Lesson 3 Data Intake and Basic QC Checks

CDI goal: load the demo RNA-Seq count matrix and metadata, validate alignment, compute basic QC summaries, and save them for plotting in Lesson 03b.

3.1 Learning outcomes

By the end of this lesson, you will be able to:

  • Load demo_counts.csv and demo_metadata.csv
  • Validate that sample identifiers match between counts and metadata
  • Compute basic count-level QC summaries (library sizes, detected genes, zero fractions)
  • Save QC tables for downstream visualization (a/b lesson pattern)

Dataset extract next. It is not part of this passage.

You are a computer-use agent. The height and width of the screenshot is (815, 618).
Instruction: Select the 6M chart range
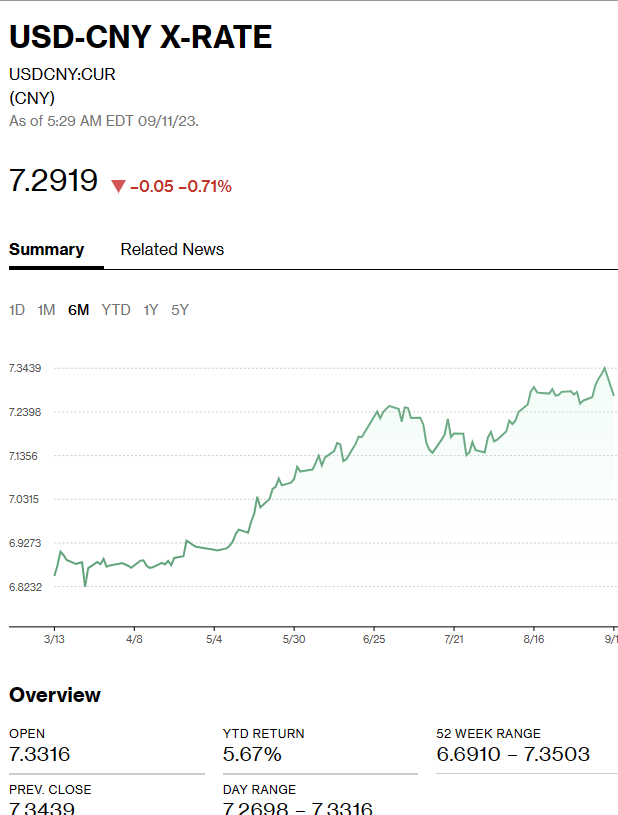coord(78,310)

3.2 Why we do intake + QC before analysis

Before normalization or differential expression, we confirm that:

  • counts and metadata refer to the same samples
  • counts look plausible (no all-zero samples, no swapped identifiers)
  • basic distributions do not contain obvious anomalies

This lesson performs computation + saving only. No plots are produced here by design.

3.3 Load demo data

The guide reuses the small demo datasets from the earlier CDI RNA-Seq Q&A versions.

library(tidyverse)

counts_raw <- readr::read_csv("data/demo_counts.csv")
meta <- readr::read_csv("data/demo_metadata.csv")

3.4 Inspect structure

tibble::glimpse(counts_raw)
Rows: 1,000
Columns: 15
$ gene     <chr> "Gene1", "Gene2", "Gene3", "Gene4", "Gene5", "Gene6", "Gene7"…
$ Sample1  <dbl> 186, 45, 38, 293, 215, 246, 99, 8, 38, 197, 28, 98, 93, 142, …
$ Sample2  <dbl> 175, 101, 12, 0, 377, 376, 115, 13, 66, 82, 89, 14, 38, 114, …
$ Sample3  <dbl> 175, 54, 214, 172, 72, 34, 74, 13, 88, 49, 223, 237, 315, 145…
$ Sample4  <dbl> 54, 48, 92, 35, 18, 53, 18, 118, 200, 146, 169, 38, 93, 64, 1…
$ Sample5  <dbl> 54, 287, 86, 85, 3, 81, 369, 96, 1, 12, 101, 41, 135, 102, 82…
$ Sample6  <dbl> 67, 74, 110, 173, 27, 180, 82, 22, 146, 8, 148, 70, 0, 432, 1…
$ Sample7  <dbl> 50, 42, 149, 50, 12, 46, 22, 192, 39, 55, 15, 47, 78, 53, 3, …
$ Sample8  <dbl> 3, 54, 6, 142, 50, 312, 289, 264, 82, 244, 48, 208, 77, 167, …
$ Sample9  <dbl> 37, 118, 124, 32, 68, 480, 72, 94, 96, 156, 54, 46, 196, 30, …
$ Sample10 <dbl> 24, 28, 11, 198, 284, 86, 41, 21, 93, 51, 96, 175, 56, 229, 2…
$ Sample11 <dbl> 38, 42, 121, 138, 0, 46, 43, 66, 266, 14, 18, 96, 56, 9, 166,…
$ Sample12 <dbl> 361, 437, 388, 173, 590, 221, 334, 108, 583, 193, 428, 826, 3…
$ Sample13 <dbl> 238, 314, 324, 984, 1208, 287, 350, 438, 170, 346, 857, 986, …
$ Sample14 <dbl> 266, 586, 589, 889, 650, 189, 659, 190, 650, 172, 106, 434, 1…
tibble::glimpse(meta)
Rows: 14
Columns: 2
$ Sample    <chr> "Sample1", "Sample2", "Sample3", "Sample4", "Sample5", "Samp…
$ condition <chr> "Positive", "Positive", "Positive", "Positive", "Positive", …

Expectation:

  • counts_raw contains a gene identifier column plus one column per sample
  • meta contains one row per sample and a sample ID column

3.5 Validate sample alignment (namespace-safe)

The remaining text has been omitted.